Copy the material below word for word, from its first line through its last.

Records supplied:
....

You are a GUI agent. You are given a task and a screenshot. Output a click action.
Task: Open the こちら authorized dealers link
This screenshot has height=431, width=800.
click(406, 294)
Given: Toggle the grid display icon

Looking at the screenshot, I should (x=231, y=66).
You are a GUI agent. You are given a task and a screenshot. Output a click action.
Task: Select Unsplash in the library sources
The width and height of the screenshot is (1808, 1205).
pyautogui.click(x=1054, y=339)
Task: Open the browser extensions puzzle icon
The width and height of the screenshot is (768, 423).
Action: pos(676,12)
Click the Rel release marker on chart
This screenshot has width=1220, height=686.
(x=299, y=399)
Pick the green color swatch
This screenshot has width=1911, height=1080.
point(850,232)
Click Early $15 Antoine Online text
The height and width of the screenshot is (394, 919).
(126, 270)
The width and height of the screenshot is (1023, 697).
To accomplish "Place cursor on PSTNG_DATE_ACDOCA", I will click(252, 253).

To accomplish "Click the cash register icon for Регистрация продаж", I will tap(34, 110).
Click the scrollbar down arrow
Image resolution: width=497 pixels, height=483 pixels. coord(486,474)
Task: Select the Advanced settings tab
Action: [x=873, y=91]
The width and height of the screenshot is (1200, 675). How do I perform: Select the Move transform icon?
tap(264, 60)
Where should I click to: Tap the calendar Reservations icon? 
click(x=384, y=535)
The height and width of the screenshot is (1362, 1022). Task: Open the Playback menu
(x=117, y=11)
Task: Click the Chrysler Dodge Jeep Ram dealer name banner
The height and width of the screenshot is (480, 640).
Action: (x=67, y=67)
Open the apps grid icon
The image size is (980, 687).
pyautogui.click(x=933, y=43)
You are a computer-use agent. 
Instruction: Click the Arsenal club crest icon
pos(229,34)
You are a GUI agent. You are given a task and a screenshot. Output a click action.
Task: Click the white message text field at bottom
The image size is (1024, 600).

....

Task answer:
You are a GUI agent. You are given a task and a screenshot. Output a click action.
Task: Open the こちら authorized dealers link
This screenshot has height=431, width=800.
click(406, 294)
Given: Toggle the grid display icon

Looking at the screenshot, I should (x=231, y=66).
You are a GUI agent. You are given a task and a screenshot. Output a click action.
Task: Select Unsplash in the library sources
The width and height of the screenshot is (1808, 1205).
pyautogui.click(x=1054, y=339)
Task: Open the browser extensions puzzle icon
The width and height of the screenshot is (768, 423).
Action: pos(676,12)
Click the Rel release marker on chart
This screenshot has width=1220, height=686.
(x=299, y=399)
Pick the green color swatch
This screenshot has width=1911, height=1080.
point(850,232)
Click Early $15 Antoine Online text
The height and width of the screenshot is (394, 919).
(126, 270)
The width and height of the screenshot is (1023, 697).
To accomplish "Place cursor on PSTNG_DATE_ACDOCA", I will click(252, 253).

To accomplish "Click the cash register icon for Регистрация продаж", I will tap(34, 110).
Click the scrollbar down arrow
Image resolution: width=497 pixels, height=483 pixels. coord(486,474)
Task: Select the Advanced settings tab
Action: [x=873, y=91]
The width and height of the screenshot is (1200, 675). How do I perform: Select the Move transform icon?
tap(264, 60)
Where should I click to: Tap the calendar Reservations icon? 
click(x=384, y=535)
The height and width of the screenshot is (1362, 1022). Task: Open the Playback menu
(x=117, y=11)
Task: Click the Chrysler Dodge Jeep Ram dealer name banner
The height and width of the screenshot is (480, 640).
Action: (x=67, y=67)
Open the apps grid icon
The image size is (980, 687).
pyautogui.click(x=933, y=43)
You are a computer-use agent. 
Instruction: Click the Arsenal club crest icon
pos(229,34)
You are a GUI agent. You are given a task and a screenshot. Output a click action.
Task: Click the white message text field at bottom
The image size is (1024, 600).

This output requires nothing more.